Kimse kendi varlığının rahatsızlık unsuru ilan edilmesine izin vermez. Kimse yaşamak için icazet almaz.

KARİN KARAKAŞLI

04.04.2021

Malûm kaç yıldır terörist kavramının tanımı inanılmaz genişledi. Maşallah memlekette vatandaştan çok terörist var. Şimdilerde gökkuşağı da suç unsuru olarak listedeki yerini aldı. Terör örgütü ise, onların deyimiyle “LGBTİciler…” Bir nevî insan türü…

Varoluşunun terör sebebi sayılması başlı başına bir oksimoron. Ama maalesef bu ülkede sıkça rastlanan bir garabet. Ermeni, Gayrimüslim, Rum, Yahudi, Kürt, Alevi olmanın güvenlik tehdidi kabul edildiği bir ortamda LGBTİ+lar da uzun süredir paylarına düşen önyargı, dışlayıcılık ve hedef göstermelerle kuşatılmış durumda. Eşcinsel ve trans cinayetleri politik, zira katiller için bana söylemesi, yazması dahi zûl gelen “hafifletici sebepler” var. Öldürdüm ama bir sor niye öldürdüm, diye tercüme edilebilecek koca bir utanç.  

Varlığı tehlikeyle özdeş her topluluğun makro politika açısından kullanışlı görüldüğü belli dönemler var. Bir süre hiç bahsiniz geçmeyebilir. Elbet her topluluğun makbul olanı da var. Makbul vatandaş zaten özenle tarif edilir. Ola ki sıkıntılı bir topluluğa mensupsanız, oy için kolayca arzu edilen istikamete yöneldiğiniz ve suya sabuna dokunmadan, zerre görünür olmadan yaşadığınız takdirde “hoş görülebilir”siniz. Arada bir de burada ne kadar rahat olduğunuzu söylediniz mi, iş tamam sayılır.

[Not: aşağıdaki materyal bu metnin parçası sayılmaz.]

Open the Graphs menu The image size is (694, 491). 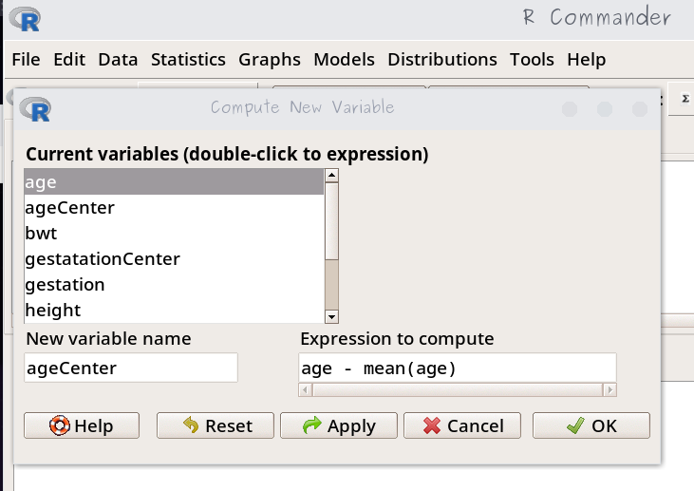click(x=269, y=60)
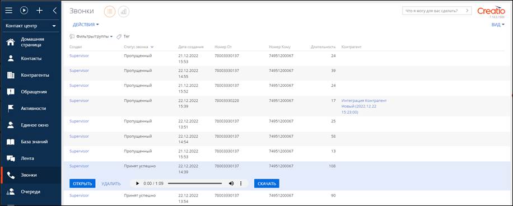Click the plus quick-add icon
This screenshot has height=206, width=513.
tap(39, 11)
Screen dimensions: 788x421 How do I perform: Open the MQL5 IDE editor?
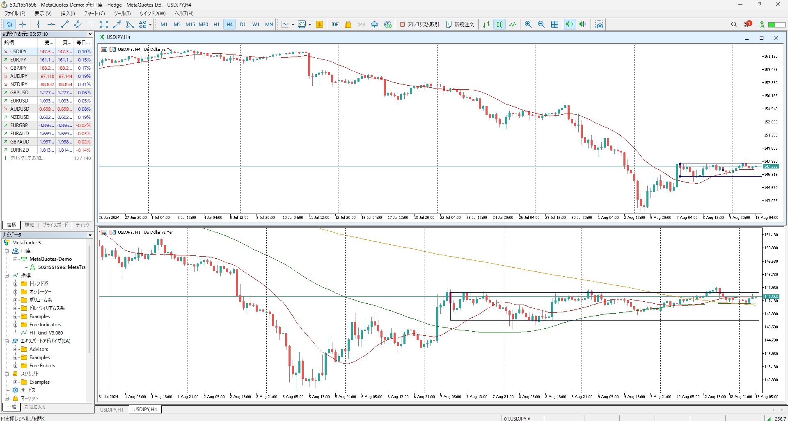tap(335, 25)
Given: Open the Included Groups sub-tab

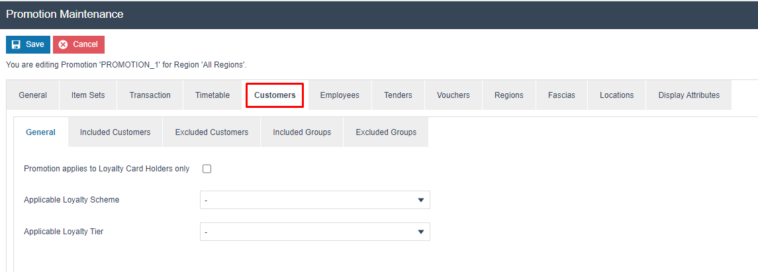Looking at the screenshot, I should pyautogui.click(x=302, y=132).
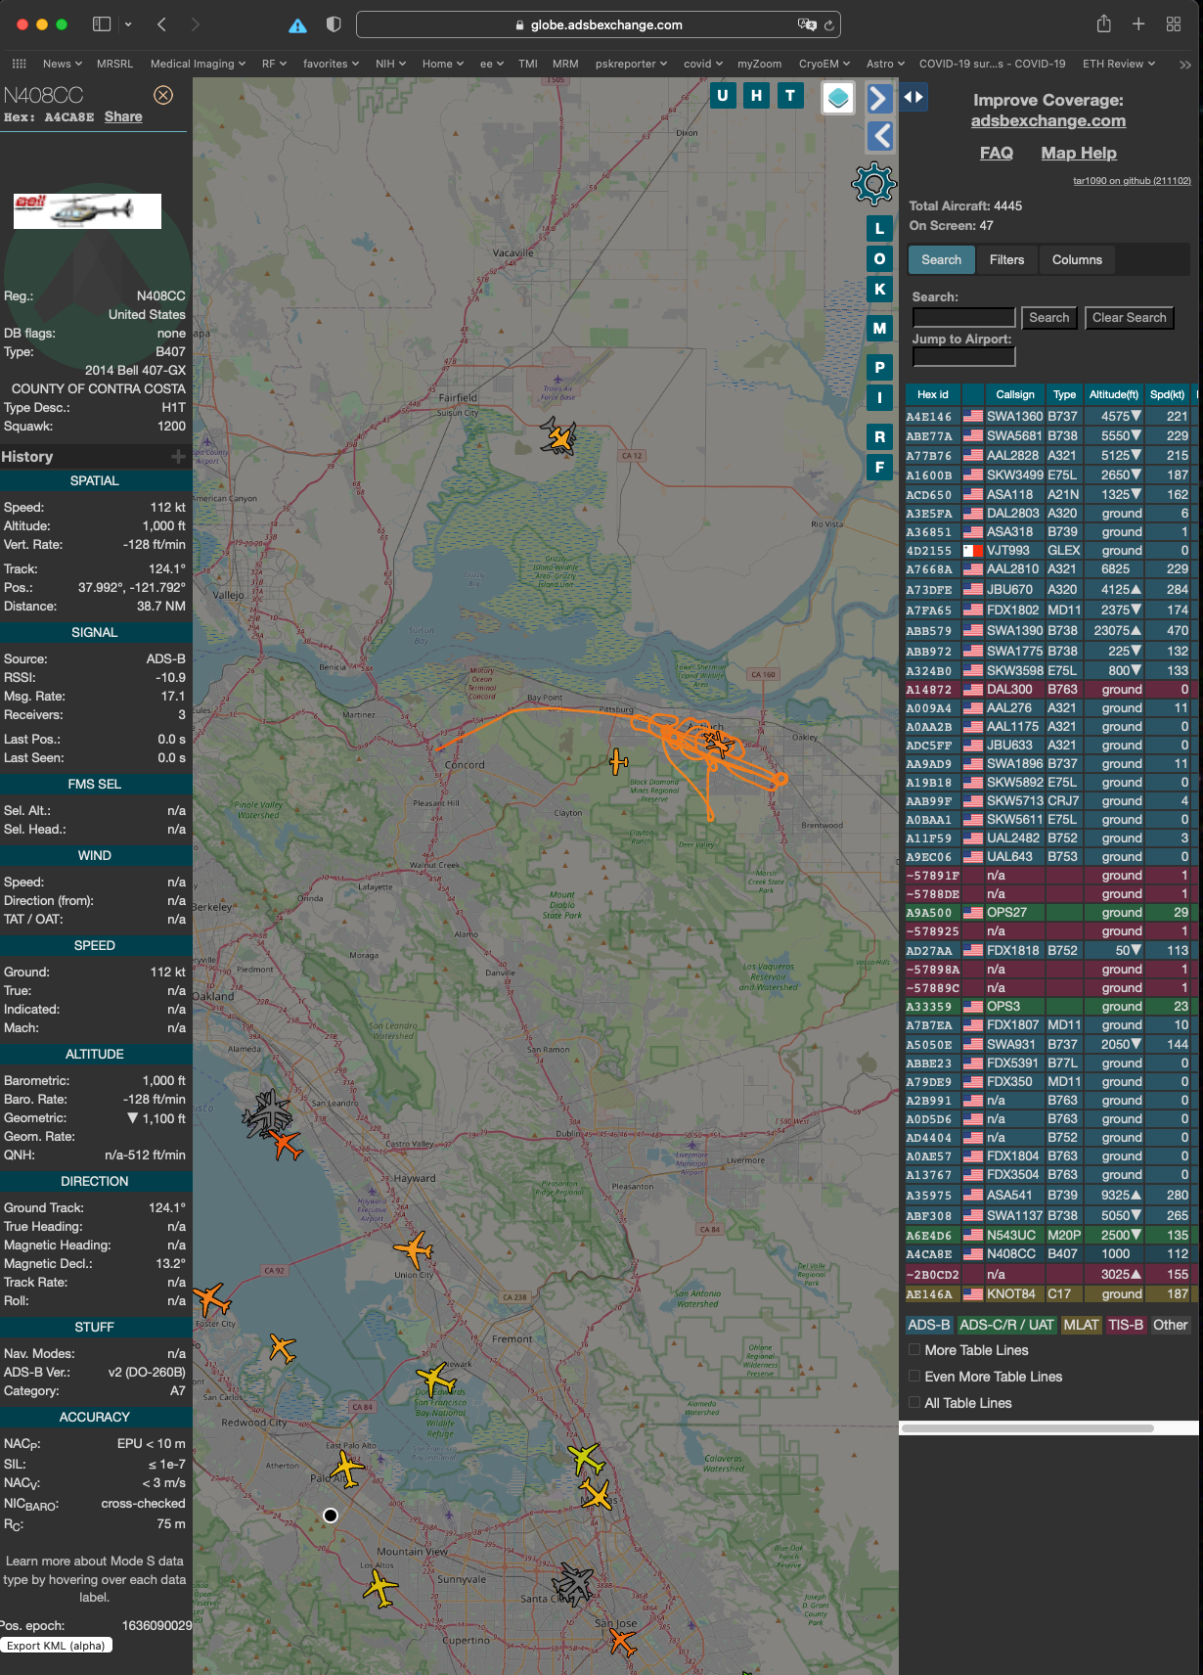Click the T map toggle button
The height and width of the screenshot is (1675, 1203).
790,95
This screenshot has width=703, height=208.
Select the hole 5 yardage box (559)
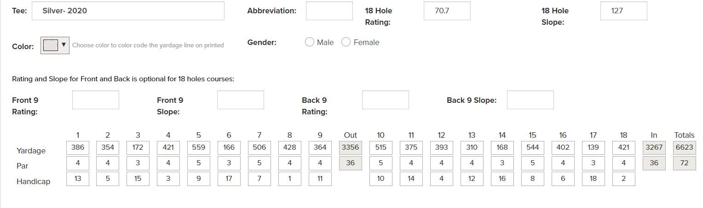(199, 147)
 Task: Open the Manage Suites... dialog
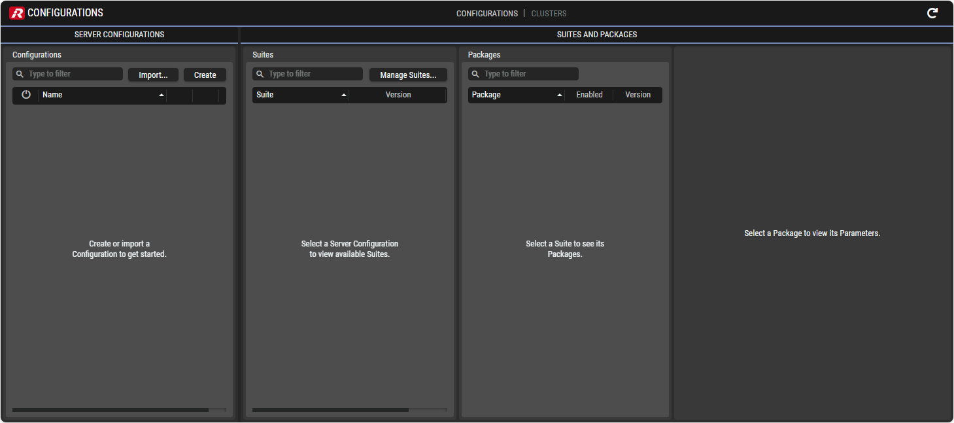pyautogui.click(x=408, y=75)
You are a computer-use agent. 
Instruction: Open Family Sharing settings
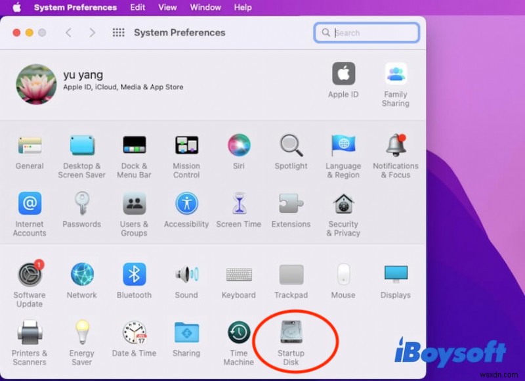(395, 74)
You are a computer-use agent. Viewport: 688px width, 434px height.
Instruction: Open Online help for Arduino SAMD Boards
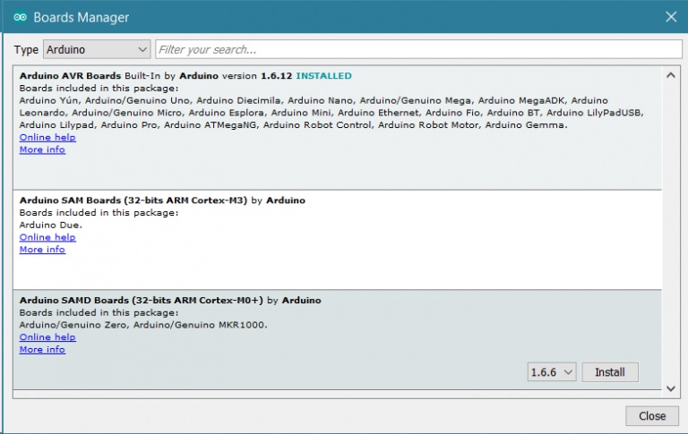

Ama siyasi özellik kazanmış, hak mücadelesi veren bütün kimlikler için bu makbul tekillerin yetmediği bir nokta vardır. İşte o zaman birdenbire sizi hatırlar ve tek bir günü dahi size dair söylem üretmeden geçiremez hâle gelirler. Söylem dediysem tabii onun adı nefret söylemi. Kendinizi her şeyin müsebbibi ve hedef tahtasındaki son günah keçisi olarak bulursunuz. 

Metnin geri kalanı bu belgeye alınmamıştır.